Coronation March Crown Imperial (1937)
William Walton (1902-1983)
Sixteen-year-old William Walton was the one of the youngest undergraduates to attend Christ Church College Oxford since Henry VIII’s time. Nevertheless, he was not a child prodigy and, although he became a respected composer, he received little formal musical training. Walton is best known for his musical parody Façade and his oratorio Balshzzaer’s Feast as well as his two Coronation Marches. He also wrote some notable film scores, such as the one for Henry V, and two symphonies.
When Prince Albert of York was to be crowned as Edward VII, the BBC commissioned Walton to write an appropriately ceremonial march, requesting that it be in the style of Sir Edward Elgar. Elgar had recently died and his works such as his five Pomp and Circumstance Marches had met the needs of previous grand royal occasions. So successful was Walton’s “homage to Elgar”, that Crown Imperial has been referred to as Pomp and Circumstance March No. 6!
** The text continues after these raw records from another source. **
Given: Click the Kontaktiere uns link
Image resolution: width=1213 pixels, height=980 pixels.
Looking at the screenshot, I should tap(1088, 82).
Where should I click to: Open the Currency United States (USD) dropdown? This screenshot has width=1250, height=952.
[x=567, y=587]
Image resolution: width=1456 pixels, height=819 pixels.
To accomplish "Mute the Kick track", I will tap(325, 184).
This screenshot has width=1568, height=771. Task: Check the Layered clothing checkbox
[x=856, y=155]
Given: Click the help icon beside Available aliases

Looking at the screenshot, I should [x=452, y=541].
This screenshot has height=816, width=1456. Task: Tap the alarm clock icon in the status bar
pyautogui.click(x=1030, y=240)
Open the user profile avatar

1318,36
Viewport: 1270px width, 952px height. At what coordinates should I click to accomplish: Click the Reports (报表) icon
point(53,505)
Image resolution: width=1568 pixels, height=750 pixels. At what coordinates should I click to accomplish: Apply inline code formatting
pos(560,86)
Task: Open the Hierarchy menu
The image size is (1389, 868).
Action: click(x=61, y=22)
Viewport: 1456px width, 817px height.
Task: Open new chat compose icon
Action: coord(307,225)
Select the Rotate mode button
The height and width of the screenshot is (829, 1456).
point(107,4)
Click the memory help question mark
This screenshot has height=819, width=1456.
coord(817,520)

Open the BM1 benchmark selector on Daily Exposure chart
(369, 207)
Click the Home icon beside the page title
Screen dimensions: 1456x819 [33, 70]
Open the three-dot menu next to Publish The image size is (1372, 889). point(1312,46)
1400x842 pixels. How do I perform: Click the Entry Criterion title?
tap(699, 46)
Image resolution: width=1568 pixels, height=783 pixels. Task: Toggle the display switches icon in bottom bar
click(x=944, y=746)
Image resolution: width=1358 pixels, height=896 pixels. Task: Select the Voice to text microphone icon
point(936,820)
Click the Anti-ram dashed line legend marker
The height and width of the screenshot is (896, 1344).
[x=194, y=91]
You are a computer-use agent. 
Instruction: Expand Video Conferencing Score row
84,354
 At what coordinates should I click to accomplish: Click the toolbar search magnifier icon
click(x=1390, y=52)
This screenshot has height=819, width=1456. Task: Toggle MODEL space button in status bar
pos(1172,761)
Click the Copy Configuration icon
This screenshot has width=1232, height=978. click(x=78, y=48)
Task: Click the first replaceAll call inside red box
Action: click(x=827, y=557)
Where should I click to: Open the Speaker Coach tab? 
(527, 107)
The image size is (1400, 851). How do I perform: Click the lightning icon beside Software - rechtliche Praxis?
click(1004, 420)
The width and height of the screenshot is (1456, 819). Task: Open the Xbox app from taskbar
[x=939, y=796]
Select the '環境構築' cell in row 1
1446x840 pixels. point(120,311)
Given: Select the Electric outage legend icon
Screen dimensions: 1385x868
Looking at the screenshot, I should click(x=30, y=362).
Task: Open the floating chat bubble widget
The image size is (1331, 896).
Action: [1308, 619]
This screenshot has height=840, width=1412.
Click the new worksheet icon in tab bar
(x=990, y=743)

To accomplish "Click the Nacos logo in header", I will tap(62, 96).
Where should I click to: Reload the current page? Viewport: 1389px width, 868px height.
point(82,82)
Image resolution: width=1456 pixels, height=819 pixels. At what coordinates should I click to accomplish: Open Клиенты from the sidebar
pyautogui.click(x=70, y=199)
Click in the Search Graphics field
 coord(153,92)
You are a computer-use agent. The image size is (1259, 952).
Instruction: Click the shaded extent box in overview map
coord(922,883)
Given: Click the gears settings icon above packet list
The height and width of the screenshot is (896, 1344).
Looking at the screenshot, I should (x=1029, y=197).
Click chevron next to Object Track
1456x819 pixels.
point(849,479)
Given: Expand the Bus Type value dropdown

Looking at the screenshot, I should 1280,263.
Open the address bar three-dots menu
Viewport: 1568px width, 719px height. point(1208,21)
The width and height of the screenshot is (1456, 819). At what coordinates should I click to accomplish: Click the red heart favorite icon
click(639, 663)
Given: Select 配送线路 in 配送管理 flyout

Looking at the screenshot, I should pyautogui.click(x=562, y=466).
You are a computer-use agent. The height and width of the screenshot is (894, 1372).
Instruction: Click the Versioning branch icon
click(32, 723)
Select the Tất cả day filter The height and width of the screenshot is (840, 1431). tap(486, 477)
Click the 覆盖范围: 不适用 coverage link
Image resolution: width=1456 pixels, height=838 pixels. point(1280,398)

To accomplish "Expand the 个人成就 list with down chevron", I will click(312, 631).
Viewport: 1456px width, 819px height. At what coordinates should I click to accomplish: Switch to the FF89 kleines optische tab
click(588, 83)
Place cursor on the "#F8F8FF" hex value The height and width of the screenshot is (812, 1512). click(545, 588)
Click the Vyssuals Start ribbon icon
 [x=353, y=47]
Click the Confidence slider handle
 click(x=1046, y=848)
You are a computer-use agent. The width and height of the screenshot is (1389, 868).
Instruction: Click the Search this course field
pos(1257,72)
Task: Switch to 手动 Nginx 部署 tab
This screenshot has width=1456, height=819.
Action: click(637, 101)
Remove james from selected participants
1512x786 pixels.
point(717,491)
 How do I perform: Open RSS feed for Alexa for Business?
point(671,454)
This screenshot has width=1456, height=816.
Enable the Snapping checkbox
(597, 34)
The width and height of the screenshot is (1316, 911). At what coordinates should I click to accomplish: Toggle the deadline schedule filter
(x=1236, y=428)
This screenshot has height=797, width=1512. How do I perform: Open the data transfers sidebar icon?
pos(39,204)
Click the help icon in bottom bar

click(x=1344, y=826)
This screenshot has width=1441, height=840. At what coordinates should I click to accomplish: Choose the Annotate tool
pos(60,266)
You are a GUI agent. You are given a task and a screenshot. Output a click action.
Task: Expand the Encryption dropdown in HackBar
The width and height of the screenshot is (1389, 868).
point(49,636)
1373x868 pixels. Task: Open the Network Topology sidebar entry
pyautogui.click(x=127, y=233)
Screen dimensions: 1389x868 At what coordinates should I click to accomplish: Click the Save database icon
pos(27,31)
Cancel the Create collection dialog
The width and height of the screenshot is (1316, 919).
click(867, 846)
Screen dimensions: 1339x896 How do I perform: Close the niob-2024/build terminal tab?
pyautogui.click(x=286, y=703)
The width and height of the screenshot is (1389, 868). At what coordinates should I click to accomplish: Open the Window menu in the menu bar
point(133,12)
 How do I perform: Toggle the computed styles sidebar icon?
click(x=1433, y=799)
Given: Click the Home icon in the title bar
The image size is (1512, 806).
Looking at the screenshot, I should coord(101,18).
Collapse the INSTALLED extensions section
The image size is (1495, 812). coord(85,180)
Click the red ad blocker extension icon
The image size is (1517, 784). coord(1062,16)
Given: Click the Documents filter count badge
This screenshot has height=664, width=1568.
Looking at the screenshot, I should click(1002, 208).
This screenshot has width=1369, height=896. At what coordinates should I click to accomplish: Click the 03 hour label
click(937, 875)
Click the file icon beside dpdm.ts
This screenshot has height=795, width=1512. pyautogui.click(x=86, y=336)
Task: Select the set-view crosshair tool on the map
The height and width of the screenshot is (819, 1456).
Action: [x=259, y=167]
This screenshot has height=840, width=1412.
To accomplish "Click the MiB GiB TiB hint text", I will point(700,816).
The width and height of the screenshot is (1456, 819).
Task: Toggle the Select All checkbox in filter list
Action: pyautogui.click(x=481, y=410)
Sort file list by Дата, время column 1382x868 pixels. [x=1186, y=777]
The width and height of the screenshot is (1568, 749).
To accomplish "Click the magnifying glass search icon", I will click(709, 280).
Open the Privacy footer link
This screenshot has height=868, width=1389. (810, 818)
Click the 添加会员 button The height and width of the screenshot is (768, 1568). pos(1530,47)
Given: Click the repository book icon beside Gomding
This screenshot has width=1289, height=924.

Of course, Edward abdicated and Prince Albert was crowned as King George V in his stead in a ceremony that otherwise went ahead as originally planned. For the coronation of his daughter, Elizabeth II, at which Crown Imperial was also played, Walton wrote a second march, Orb and Sceptre. Crown Imperial became even more widely known when it was used as the recessional for the televised marriage of Prince William to Catherine Middleton in 2011.